By Maggie Cagney
Carrboro Commons Staff Writer
“As Carrboro grows in population and its boundaries expand, its citizens need opportunities to enlarge their circle of acquaintances, as well as to feel part of the entire community.”
And for that, there is Carrboro Day.
The 17th annual celebration, which began in 1995, will be held Sunday, May 6, from 1 to 6 p.m., at the Carrboro Town Commons, beside the Town Hall. In case of rain, event activities and booths will relocate to the Carrboro Century Center.
“It’s the first Sunday in May, so you can set your watch by it,” says 60-year-old Catherine DeVine, who was chairwoman of Carrboro Day’s centennial event last year.
Carrboro day offers exciting activities for the whole family, some of which include: games and crafts; food; a variety of music and dancing, from the Latin American music of Saludos Company, to the high energy reggae tunes of Selah Dubb; poetry readings from local poets; and an opportunity to participate in a plant exchange with members of the Carrboro Community Garden Club.

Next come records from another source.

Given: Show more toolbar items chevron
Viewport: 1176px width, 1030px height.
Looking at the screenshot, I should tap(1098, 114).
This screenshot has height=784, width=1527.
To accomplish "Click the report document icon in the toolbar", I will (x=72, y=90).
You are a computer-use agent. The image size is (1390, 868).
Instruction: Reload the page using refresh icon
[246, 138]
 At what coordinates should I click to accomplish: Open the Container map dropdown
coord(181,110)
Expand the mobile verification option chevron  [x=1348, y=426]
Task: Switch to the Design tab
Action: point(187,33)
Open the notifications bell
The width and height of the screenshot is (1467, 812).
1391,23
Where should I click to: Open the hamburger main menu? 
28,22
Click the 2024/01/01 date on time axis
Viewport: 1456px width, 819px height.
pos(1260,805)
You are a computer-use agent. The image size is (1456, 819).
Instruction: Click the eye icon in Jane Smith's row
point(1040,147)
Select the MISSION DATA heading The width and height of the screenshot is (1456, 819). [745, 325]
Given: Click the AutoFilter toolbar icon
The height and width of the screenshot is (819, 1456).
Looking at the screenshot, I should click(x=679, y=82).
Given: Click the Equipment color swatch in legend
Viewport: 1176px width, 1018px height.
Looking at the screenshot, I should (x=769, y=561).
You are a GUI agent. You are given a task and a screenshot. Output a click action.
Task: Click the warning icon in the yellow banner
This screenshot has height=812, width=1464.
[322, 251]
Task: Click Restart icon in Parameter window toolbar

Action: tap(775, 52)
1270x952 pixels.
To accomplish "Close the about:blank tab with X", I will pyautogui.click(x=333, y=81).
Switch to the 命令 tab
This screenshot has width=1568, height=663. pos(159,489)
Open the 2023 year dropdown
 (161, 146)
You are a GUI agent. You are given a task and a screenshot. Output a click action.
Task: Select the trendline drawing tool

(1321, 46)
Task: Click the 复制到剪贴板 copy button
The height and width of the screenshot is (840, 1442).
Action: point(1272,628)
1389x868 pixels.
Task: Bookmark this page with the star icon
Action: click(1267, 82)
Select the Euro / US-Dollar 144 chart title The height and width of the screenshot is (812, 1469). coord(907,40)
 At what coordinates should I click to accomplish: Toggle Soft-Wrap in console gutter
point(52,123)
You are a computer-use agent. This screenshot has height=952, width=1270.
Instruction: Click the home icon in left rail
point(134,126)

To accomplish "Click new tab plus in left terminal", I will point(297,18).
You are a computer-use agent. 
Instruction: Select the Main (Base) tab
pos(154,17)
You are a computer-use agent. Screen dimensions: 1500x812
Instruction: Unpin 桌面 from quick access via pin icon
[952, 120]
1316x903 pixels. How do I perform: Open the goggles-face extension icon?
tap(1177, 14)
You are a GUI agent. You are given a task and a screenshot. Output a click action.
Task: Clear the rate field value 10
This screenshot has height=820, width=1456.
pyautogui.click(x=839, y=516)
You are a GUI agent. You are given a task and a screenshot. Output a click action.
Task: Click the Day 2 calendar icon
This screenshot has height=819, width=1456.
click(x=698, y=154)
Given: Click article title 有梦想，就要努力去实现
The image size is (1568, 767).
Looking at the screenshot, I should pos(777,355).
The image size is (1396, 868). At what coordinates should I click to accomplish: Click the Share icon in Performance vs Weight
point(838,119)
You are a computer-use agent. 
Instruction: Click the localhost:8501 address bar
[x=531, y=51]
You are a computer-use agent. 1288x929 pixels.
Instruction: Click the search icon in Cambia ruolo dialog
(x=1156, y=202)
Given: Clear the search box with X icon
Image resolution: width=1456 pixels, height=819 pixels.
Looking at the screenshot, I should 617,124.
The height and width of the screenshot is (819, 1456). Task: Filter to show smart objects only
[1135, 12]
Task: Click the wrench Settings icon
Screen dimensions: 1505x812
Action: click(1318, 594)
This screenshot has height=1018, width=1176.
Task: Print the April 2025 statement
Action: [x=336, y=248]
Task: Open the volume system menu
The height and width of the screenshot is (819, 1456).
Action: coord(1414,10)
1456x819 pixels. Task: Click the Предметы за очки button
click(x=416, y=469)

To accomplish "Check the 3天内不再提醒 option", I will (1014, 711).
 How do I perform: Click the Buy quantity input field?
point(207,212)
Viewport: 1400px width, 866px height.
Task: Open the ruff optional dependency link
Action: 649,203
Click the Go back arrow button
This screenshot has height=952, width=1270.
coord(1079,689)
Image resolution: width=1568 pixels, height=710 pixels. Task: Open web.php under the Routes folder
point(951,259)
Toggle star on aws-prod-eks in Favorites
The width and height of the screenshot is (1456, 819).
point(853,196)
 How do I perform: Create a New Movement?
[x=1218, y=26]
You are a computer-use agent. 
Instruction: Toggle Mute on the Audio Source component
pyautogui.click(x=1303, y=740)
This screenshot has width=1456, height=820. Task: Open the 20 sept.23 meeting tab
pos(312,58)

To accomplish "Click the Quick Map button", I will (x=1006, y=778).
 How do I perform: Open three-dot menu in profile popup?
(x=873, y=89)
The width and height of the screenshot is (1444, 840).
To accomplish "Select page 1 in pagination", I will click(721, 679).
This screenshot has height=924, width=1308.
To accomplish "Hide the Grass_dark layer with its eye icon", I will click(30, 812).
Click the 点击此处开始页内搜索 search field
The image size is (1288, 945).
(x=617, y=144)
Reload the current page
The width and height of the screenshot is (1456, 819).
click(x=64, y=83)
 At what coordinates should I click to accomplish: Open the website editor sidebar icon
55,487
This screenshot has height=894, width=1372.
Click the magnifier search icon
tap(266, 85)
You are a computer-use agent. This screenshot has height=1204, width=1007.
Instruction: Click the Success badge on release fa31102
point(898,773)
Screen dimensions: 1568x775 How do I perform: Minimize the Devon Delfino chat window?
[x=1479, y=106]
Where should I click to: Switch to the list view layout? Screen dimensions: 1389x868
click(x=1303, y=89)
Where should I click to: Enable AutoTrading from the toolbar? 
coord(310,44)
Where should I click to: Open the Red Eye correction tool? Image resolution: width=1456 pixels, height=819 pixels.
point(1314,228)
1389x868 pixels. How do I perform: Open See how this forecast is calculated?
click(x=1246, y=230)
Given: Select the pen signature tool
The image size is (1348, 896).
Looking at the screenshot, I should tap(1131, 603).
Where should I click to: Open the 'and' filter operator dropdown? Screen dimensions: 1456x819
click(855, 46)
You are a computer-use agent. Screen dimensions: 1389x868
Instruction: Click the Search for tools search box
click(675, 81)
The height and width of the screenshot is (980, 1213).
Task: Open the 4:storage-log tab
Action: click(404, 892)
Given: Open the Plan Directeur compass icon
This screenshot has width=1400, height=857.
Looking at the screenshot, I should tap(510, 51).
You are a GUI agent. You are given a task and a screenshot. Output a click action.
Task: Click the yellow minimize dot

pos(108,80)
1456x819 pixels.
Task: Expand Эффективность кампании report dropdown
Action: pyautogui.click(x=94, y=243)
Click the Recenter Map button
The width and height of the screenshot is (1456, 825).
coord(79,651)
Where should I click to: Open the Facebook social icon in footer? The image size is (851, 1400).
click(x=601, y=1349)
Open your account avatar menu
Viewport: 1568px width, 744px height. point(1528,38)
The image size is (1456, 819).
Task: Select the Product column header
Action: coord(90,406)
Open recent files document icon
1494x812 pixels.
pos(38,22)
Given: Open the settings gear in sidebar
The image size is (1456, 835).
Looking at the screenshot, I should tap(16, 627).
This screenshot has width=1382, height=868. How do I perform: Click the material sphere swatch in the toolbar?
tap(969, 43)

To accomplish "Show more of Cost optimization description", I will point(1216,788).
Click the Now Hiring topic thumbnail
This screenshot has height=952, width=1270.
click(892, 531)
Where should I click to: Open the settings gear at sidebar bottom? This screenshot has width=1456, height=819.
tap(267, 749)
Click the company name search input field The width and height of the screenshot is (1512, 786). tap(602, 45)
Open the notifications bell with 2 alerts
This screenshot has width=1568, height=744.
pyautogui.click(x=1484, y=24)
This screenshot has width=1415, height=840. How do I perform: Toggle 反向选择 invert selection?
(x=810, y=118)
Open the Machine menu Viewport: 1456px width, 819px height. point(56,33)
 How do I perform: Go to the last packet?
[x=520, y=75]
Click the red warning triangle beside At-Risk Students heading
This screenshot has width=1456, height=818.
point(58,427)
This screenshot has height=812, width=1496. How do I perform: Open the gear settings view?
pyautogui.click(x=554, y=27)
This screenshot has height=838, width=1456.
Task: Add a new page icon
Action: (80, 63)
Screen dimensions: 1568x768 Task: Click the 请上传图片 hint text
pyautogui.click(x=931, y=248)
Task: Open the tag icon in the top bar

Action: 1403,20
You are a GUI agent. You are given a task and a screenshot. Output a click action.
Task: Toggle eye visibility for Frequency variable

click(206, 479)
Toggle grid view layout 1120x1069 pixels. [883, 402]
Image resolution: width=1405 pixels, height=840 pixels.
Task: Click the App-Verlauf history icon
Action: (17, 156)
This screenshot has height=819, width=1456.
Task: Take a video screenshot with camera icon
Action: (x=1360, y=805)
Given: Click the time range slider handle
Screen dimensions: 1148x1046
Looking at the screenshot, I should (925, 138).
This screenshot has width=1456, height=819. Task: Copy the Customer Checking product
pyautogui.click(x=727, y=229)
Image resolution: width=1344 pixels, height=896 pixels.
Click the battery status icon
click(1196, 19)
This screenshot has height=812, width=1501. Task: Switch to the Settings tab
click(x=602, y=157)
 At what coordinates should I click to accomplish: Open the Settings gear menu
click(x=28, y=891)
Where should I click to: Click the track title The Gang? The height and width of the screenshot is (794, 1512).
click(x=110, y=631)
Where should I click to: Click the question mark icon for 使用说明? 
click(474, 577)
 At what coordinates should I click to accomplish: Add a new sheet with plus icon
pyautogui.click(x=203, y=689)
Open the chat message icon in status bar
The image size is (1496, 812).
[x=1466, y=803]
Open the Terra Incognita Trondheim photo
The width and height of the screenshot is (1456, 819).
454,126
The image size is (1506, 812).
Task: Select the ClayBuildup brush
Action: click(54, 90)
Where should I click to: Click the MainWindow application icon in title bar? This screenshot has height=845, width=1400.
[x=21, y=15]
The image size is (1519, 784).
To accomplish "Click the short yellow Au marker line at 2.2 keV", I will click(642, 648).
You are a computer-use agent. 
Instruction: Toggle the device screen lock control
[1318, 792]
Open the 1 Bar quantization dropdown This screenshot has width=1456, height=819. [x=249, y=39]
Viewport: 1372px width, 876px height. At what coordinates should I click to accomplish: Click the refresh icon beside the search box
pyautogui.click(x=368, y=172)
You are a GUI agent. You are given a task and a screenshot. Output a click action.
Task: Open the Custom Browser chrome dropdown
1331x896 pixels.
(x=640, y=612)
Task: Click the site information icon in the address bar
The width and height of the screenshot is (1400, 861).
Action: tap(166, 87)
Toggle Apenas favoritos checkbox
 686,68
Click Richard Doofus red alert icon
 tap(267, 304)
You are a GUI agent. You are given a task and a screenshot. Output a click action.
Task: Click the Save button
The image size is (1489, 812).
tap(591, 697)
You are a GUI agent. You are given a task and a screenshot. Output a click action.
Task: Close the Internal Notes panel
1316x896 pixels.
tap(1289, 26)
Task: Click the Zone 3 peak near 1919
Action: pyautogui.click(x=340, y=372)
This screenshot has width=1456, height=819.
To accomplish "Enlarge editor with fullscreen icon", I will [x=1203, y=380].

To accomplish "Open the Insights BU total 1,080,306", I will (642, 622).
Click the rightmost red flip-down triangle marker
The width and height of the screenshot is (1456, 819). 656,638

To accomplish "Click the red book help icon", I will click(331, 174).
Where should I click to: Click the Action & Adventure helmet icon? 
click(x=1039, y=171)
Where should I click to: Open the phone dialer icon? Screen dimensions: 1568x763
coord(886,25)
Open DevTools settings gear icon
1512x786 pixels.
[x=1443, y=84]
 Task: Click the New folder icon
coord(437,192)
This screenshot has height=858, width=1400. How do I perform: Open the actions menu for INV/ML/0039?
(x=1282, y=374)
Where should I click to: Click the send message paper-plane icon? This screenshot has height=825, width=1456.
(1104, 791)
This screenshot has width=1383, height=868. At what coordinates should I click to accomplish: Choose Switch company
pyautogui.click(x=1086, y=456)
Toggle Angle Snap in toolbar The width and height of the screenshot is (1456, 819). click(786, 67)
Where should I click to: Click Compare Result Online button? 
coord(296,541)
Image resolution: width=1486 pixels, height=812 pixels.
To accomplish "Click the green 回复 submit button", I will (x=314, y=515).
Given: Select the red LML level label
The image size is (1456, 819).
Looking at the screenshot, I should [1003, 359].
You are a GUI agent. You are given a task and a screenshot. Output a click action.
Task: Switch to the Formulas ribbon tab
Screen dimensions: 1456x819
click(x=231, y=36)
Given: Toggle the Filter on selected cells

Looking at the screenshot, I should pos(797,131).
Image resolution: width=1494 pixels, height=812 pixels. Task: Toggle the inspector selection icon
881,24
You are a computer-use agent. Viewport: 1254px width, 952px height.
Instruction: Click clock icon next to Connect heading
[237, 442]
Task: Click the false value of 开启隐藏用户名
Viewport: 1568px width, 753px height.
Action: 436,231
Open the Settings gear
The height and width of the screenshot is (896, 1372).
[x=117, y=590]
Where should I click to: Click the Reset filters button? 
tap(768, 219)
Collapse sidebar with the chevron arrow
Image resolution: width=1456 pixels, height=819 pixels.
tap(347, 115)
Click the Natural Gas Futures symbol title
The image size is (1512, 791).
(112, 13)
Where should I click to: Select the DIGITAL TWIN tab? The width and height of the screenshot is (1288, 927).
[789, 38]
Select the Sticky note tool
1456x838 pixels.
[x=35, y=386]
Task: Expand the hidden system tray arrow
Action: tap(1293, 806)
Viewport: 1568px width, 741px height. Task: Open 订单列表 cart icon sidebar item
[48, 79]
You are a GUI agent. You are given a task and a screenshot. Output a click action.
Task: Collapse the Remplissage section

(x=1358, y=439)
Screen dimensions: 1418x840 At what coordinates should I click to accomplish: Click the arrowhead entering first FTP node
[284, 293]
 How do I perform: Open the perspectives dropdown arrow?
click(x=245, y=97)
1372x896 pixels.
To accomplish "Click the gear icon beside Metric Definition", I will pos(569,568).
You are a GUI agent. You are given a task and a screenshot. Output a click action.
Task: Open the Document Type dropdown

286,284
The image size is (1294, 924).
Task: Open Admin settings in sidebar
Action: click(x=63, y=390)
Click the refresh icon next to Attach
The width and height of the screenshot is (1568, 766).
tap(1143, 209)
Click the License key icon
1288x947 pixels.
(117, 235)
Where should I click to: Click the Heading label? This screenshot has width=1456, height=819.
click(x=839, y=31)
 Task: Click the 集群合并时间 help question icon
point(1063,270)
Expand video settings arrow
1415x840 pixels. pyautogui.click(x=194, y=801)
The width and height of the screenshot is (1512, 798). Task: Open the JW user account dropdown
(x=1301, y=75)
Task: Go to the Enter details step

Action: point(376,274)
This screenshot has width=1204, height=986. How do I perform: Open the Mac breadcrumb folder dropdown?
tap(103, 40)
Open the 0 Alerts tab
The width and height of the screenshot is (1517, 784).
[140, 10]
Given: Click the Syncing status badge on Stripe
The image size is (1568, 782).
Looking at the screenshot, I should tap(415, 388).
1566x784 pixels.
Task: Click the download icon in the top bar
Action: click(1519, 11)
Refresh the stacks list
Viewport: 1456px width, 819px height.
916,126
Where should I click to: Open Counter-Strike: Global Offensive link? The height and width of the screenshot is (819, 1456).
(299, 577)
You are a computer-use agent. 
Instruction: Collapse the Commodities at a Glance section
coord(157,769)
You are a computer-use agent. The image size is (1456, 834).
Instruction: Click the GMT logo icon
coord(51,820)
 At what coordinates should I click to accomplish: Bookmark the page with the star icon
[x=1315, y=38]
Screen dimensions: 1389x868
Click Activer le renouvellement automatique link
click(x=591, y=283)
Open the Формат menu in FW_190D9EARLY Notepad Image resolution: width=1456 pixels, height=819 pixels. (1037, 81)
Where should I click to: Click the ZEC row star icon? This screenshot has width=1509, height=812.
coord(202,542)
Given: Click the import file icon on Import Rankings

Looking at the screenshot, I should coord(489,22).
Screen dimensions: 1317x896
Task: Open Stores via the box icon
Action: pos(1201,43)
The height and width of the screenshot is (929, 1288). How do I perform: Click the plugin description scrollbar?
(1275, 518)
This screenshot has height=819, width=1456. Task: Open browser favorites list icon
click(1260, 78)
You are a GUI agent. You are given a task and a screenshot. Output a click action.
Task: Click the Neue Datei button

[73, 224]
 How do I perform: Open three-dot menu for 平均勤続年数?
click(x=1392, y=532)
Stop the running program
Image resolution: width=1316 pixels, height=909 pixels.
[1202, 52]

“We have a musical festival and a film festival, but this one is very family oriented,” says Jackie Helvey, 57, long-time Carrboro booster. “If the parents bring their kids, they’ll have a blast, and the adults can also sit and listen to the music.”
Supporters claim Carrboro Day is unique to the town, a celebratory event that cannot be found in surrounding areas.
“Chapel Hill doesn’t have a location like Carrboro’s Town Hall,” says DeVine. “This event, unlike Apple Chill and Festifall, is remarkably easy for a handful of people to produce.”
Last year, the town combined Carrboro Day with Carrboro’s 100th birthday celebration.
“Last year, the fantastic centennial celebration, was my last one,” DeVine says. “Last year was different — it was bigger and better. This year it will return to the traditional Carrboro Day.”
Among traditional festivities found at last year’s event, attendees also had the opportunity to learn about Carrboro’s 100-year history.
Nevertheless, Carrboro Day is a historic day, packed with fun and games every year.
“The history is that the day came out of citizen interest,” says Carrboro Alderman Randee Haven-O’Donnell, 60. “It is a citizen-motivated festival that is very much family oriented.”
“There are a lot of moving parts that make it interesting and fun, and there is something for everyone — that was part of the planning, part of what makes Carrboro,” she continues.
And Helvey, who has been in the Chapel Hill-Carrboro area for more than 30 years, says Carrboro Day is a special event that shows the community’s appreciation of a town she knows so well.
“The fact that [Carrboro] is small enough that if you see something the way you want it, there is the potential for change,” Helvey says.
“When you say something, the government listens — and most of the population is open to new ideas and not necessarily willing to stay with the status quo,” she says.
The event is put together by members of the community, from government officials to high school students.
In recent years, Carrboro High School’s football team has volunteered at the event, helping set up booths and participate in family games.
DeVine says Coach Jason Tudryn and the players help to make the event run more smoothly.
“Coach Tudryn is a real star, and the [players] are great with the kids,” she says. “And they are strong; they’ll do anything.”
It’s a day, as the Carrboro Board of Aldermen decided 17 years ago, to “offer Carrboro’s citizens a day to forget themselves, to reach out to others and to create a memory of renewal and fun that will be sustaining when difficult issues face them or the whole town.”